Real-world hiring is getting more like the academic job marker. Or so the Wall Street Journal suggested this morning, in a piece titled “The Six-Month Job Interview.”
“Replacing . . . [a new hire who fails] can wreck a tight budget. Finding the best candidates requires assembling a large, diverse pool. . . . Group interviews of candidates by multiple insiders are more common . . . .”
Yeah, we know. Oh, we know.
The do’s and don’ts sound familiar, too:
“Hurdle: Long silences between interviews are making you crazy. . . . Don’t call HR and demand to know the status.
“Hurdle: You’re invited to a 12-hour visit at headquarters to meet and dine with hiring managers. . . . Don’t relax when dinner finally arrives, have a few drinks, let down your guard and crack some jokes.
“Hurdle: A prospective employer asks you to research and present a full-blown business plan. Do target your presentation to demonstrate the specific skills and abilities the employer wants to see.
“Hurdle: Your No. 2 employer is ready to make you an offer but your No. 1 choice is moving more slowly. Do e-mail No. 1, explain that other options are advancing fast and ask politely if there’s anything you can do to expedite the process. Don’t say nothing and settle for the job at No. 2.”
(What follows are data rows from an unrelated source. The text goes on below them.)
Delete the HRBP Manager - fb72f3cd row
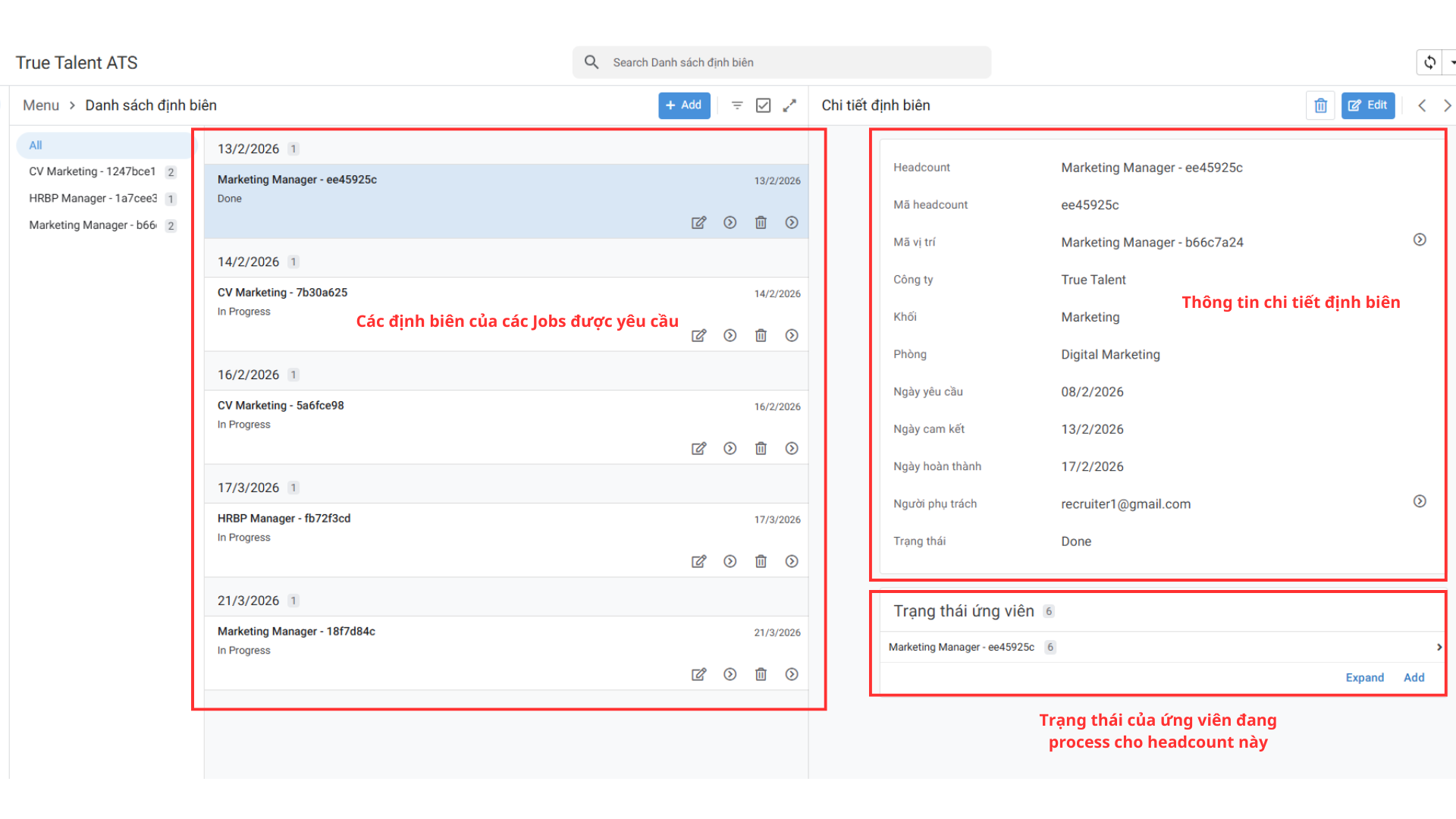 point(761,561)
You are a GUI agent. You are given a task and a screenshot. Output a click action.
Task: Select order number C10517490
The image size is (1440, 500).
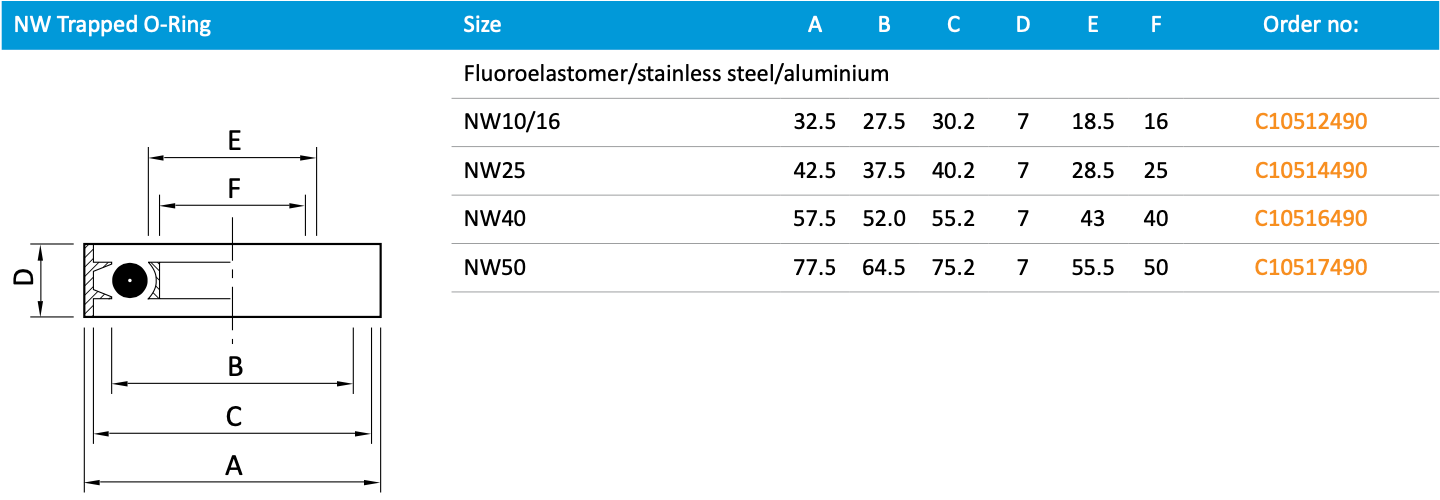tap(1310, 267)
It sounds to me like proof that ex-academics have skills that can be applied outside academia. We know all about long intervals between initial applications and actually starting the job. Anyone who has made it even to the conference-interview round has faced multi-person hiring committees. If you get to campus, you will probably have a 36-48 hour “visit at headquarters.” For “business plan,” substitute “job talk and teaching presentation” and you’ve done that, too.
As a life-long academic (apart from some temp work and similar, in college and before grad school), I thought the odd part was the intimation that this process was Not Normal. I can’t imagine just talking to one person and suddenly having a job that would start right away, but this article appears to be addressed to people who think that that’s how hiring works. Maybe this shift in corporate culture will make it easier to explain to our non-academic families how things work in the Ivory Tower.
And we can brag that we originated the obstacle-course, long-slog interview.